Search code examples
phpsymbolsword-countnon-ascii-characters

Creating an effective word counter including Chinese/Japanese and other accented languages


After trying to figure how to have an effective word counter of a string, I know about the existing function that PHP has str_word_count but unfortunately it doesn't do what I need it to do because I will need to count the number of words that includes English, Chinese, Japanese and other accented characters.

However str_word_count fails to count the number of words unless you add the characters in the third argument but this is insane, it could mean I have to add every single character in the Chinese, Japanese, accented characters (etc) language but this is not what I need.

Tests:

str_word_count('The best tool'); // int(3)
str_word_count('最適なツール'); // int(0)
str_word_count('最適なツール', 0, '最ル'); // int(5)

Anyway, I found this function online, it could do the job, but sadly it fails to count:

function word_count($str)
{
    if($str === '')
    {
        return 0;
    }

    return preg_match_all("/\p{L}[\p{L}\p{Mn}\p{Pd}'\x{2019}]*/u", $str);
}

Tests:

word_count('The best tool') // int(3)
word_count('最適なツール'); // int(1)

// With spaces
word_count('最 適 な ツ ー ル'); // int(5)

Basically I'm looking for a good UTF-8 supported word counter that can count words from every typical word/accented/language symbols - is there a possible solution to this?


Solution

  • You can take a look at the mbstring extension to work with UTF-8 strings.
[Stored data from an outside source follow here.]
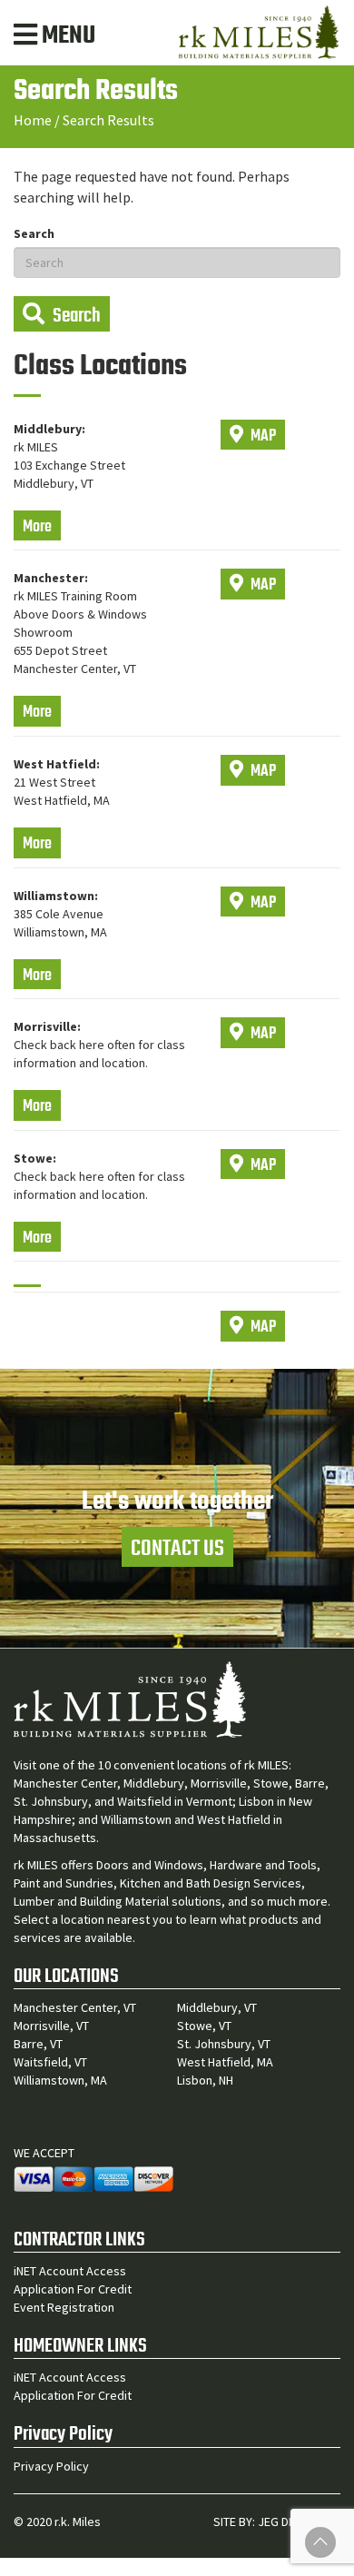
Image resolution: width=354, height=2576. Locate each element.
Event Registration (64, 2307)
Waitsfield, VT (50, 2062)
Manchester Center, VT (75, 2007)
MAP (262, 436)
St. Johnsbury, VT (223, 2044)
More (37, 527)
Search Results (108, 120)
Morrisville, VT (51, 2025)
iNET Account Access (70, 2271)
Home (33, 120)
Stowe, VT (204, 2025)
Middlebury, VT (217, 2007)
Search (34, 233)
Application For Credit (73, 2289)
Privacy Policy (51, 2466)
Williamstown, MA (60, 2080)
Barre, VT (38, 2044)
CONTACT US (177, 1549)
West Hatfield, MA (225, 2062)
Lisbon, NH (205, 2080)
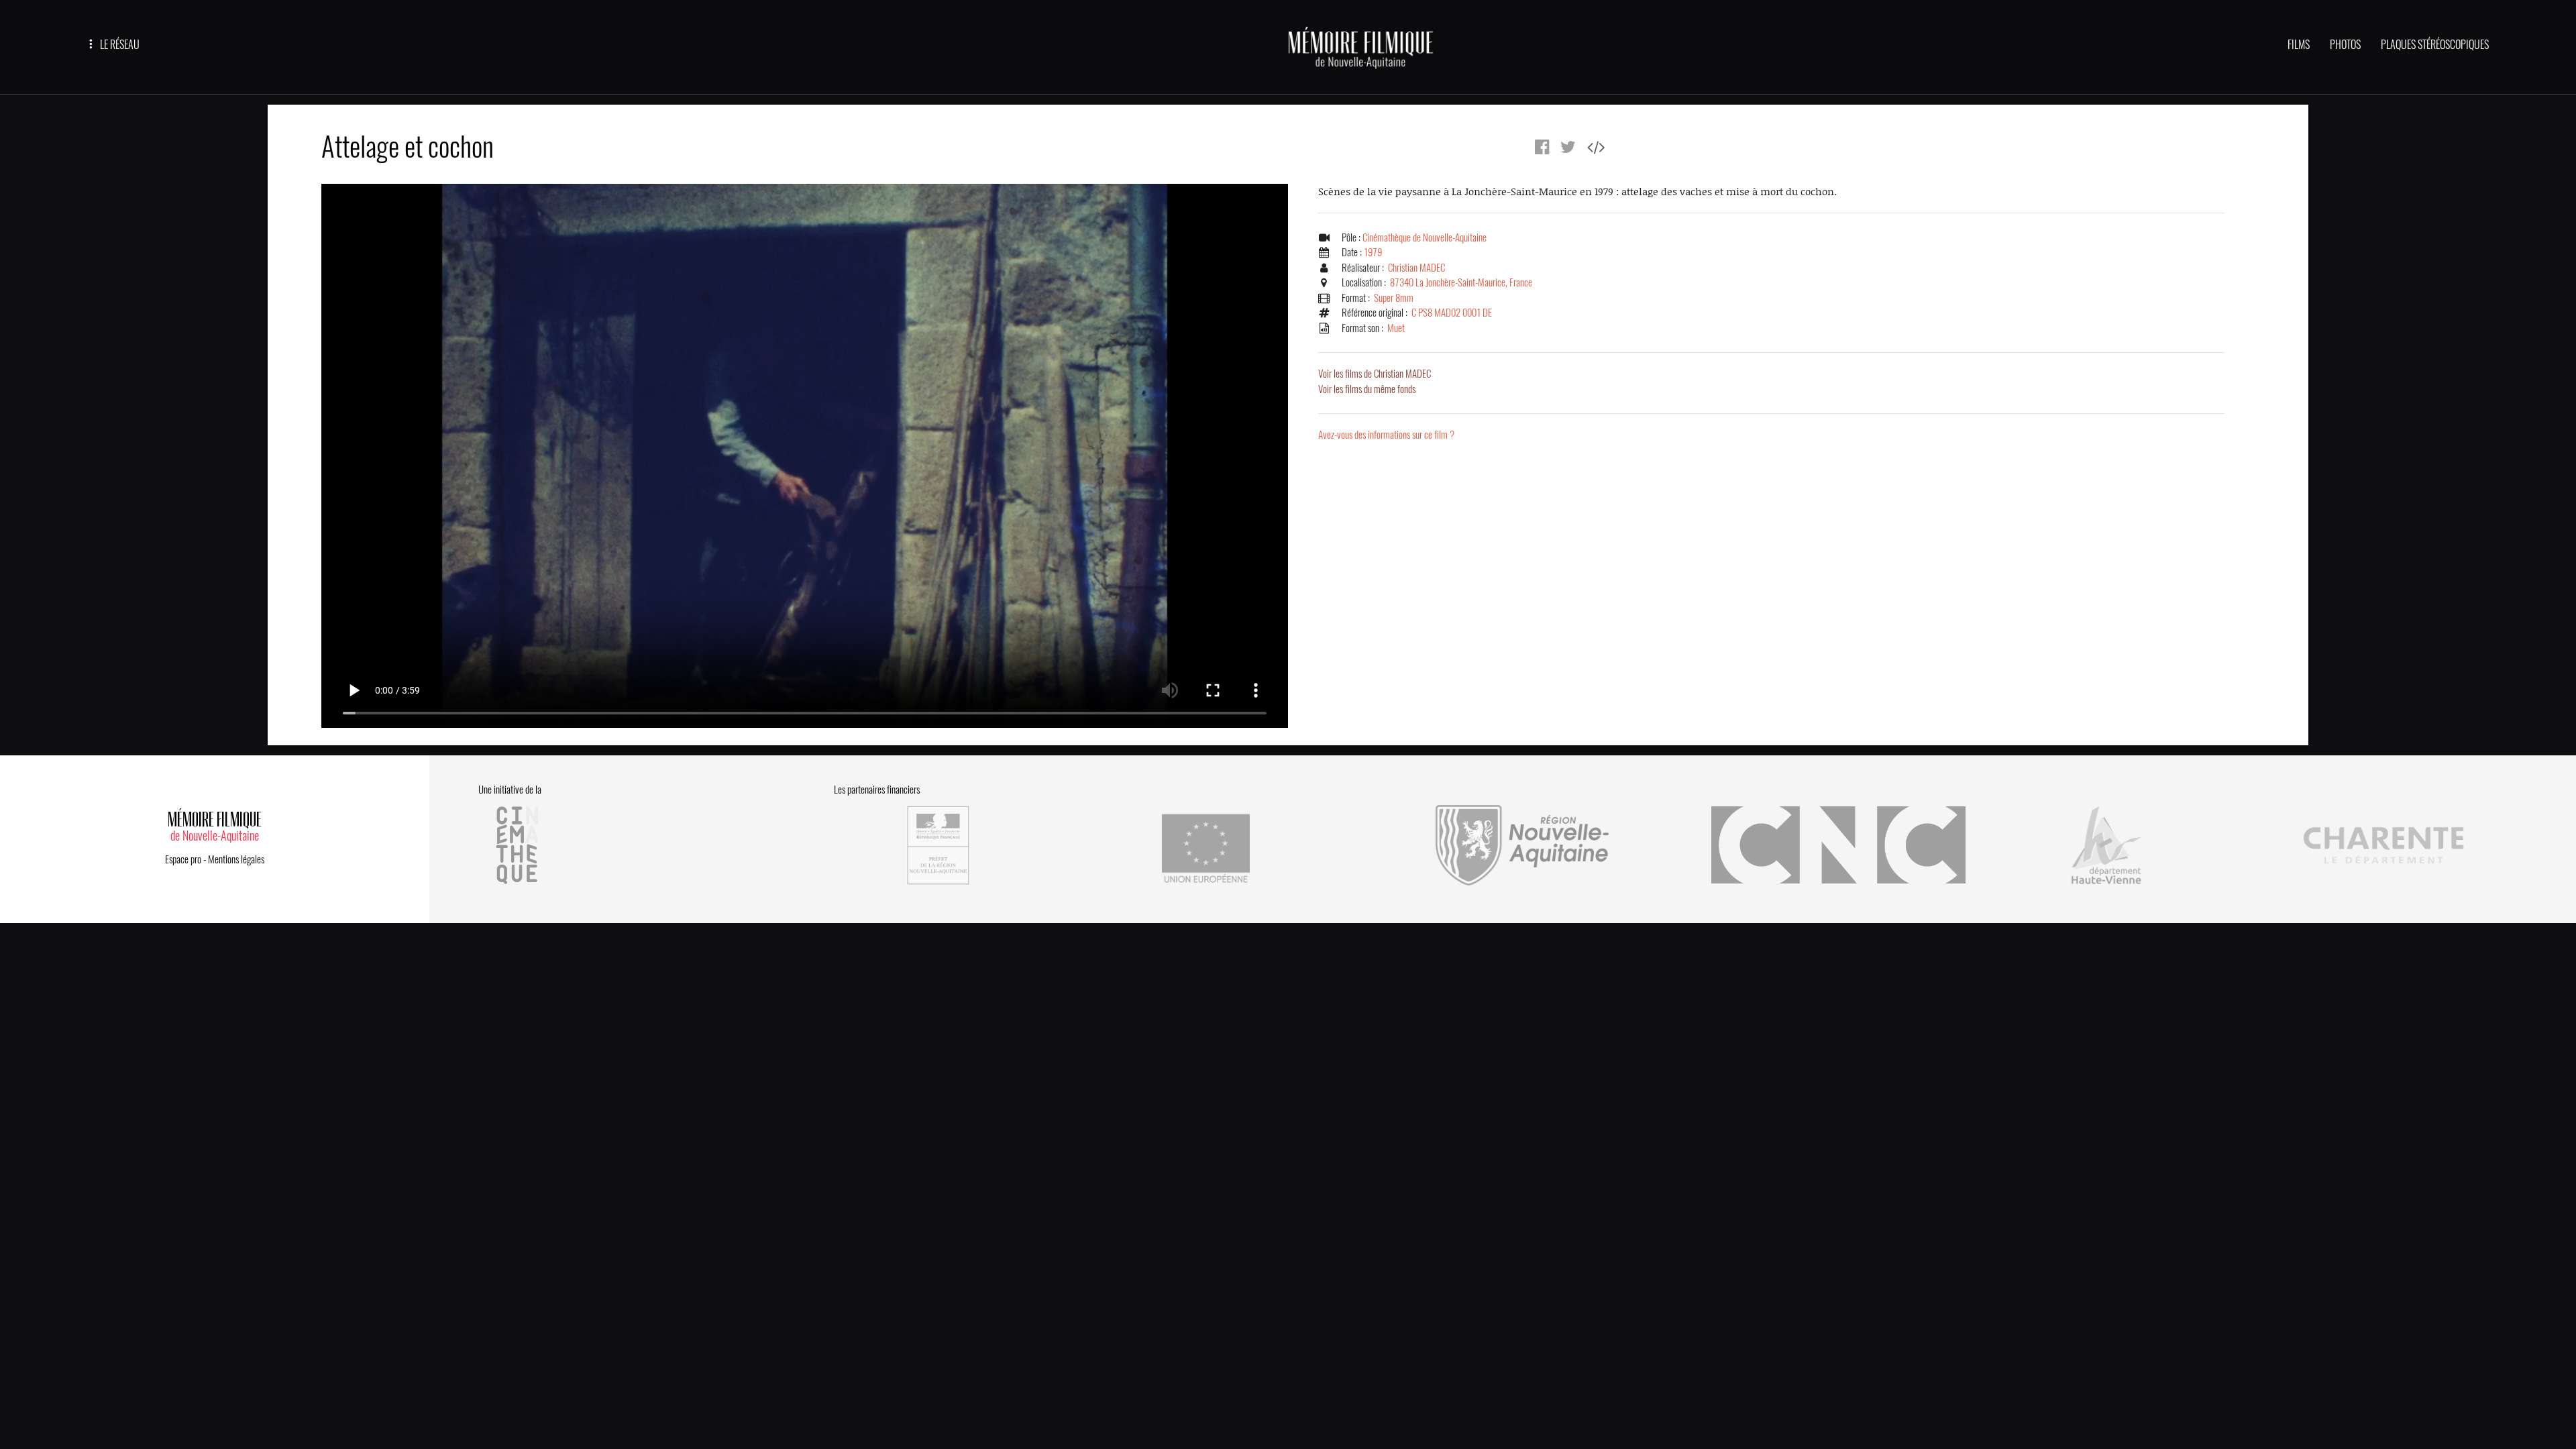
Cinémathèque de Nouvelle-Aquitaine (1424, 237)
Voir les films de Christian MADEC (1374, 373)
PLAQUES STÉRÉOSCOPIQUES (2435, 45)
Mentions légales (236, 859)
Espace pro (183, 859)
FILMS (2299, 45)
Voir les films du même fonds (1366, 389)
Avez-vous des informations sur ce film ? (1386, 434)
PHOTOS (2345, 45)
    mb_split() split a mb string using a regex pattern.

    <?php 
    printf("Counting words in: %s\n", $argv[1]);
    mb_regex_encoding('UTF-8');
    mb_internal_encoding("UTF-8");
    $r = mb_split(' ', $argv[1]); 
    print_r($r); 
    printf("Word count: %d\n", count($r));
    
    $ php mb.php "foo bar"
    Counting words in: foo bar
    Array
    (
        [0] => foo
        [1] => bar
    )
    Word count: 2
    
    
    $ php mb.php "最適な ツール"
    Counting words in: 最適な ツール
    Array
    (
        [0] => 最適な 
        [1] => ツール
    )
    Word count: 2
    

    Note: I had to add 2 spaces between characters to get a correct count Fixed by setting mb_regex_encoding() & mb_internal_encoding() to UTF-8

    However, in Chinese the concept of "words" doesn't exist (and may too in Japanese in some case), so you may never get a pertinent result in such way...)

    You may need to write an algorithm using a dictionnary to determine which groups of characters is a "word"